The JSTL is huge. Version 1.1 has five libraries—four with custom tags, and one with a bunch of functions for String manipulation. The tags we cover in this book (which happen to be the ones you’re expected to know for the exam) are for the generic things you’re most likely to need, but it’s possible that between all five libraries, you’ll find everything you might ever need. On the next page, we’ll start looking at what happens when the tags below aren’t enough.
The “Core” library
General-purpose
<c:out> <c:set> <c:remove> <c:catch>
Conditional
<c:if> <c:choose> <c:when> <c:otherwise>
URL related
<c:import> <c:url> <c:redirect> <c:param>
Iteration
<c:forEach> <c:forTokens>
We didn’t cover this one... it lets you iterate over tokens where YOU give it the delimiter. Works a lot like StringTokenizer. We also didn’t cover <c:redirect>, but that gives you a wonderful excuse to get the JSTL docs.
The “Formatting” library
Internationalization
<fmt:message> <fmt:setLocale> <fmt:bundle> <fmt:setBundle> <fmt:param> <fmt:requestEncoding>
Formatting
<fmt:timeZone> <fmt:setTimeZone> <fmt:formatNumber> <fmt:parseNumber> <fmt:parseDate>
The “SQL” library
Database access
<sql:query> <sql:update> <sql:setDataSource> <sql:param> <sql:dateParam>
The “XML” library
Core XML actions
<x:parse> <x:out> <x:set>
XML flow control
<x:if> <x:choose> <x:when> <x:otherwise> <x:forEach>
Transform actions
<x:transform> <x:param>
Only the “core” library is covered on the exam.
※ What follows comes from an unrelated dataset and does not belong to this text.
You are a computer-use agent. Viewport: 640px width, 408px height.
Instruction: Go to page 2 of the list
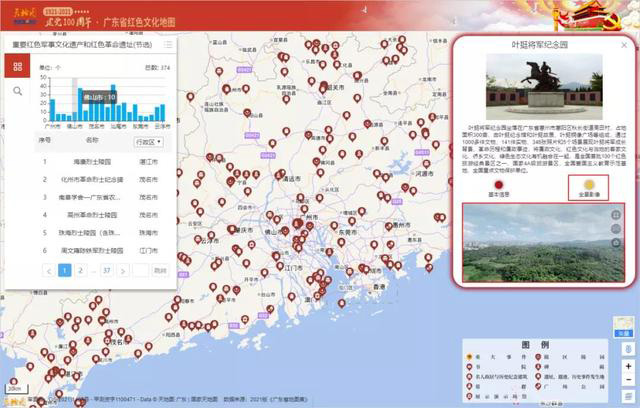click(80, 270)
The “core” library (which by convention we always prefix with “c”) is the only JSTL library covered on the exam. The rest are specialized, so we don’t go into them. But you should at least know that they’re available. The XML transformation tags, for example, could save your life if you have to process RSS feeds. Writing your own custom tags can be a pain, so make sure before you write one that you’re not reinventing the wheel.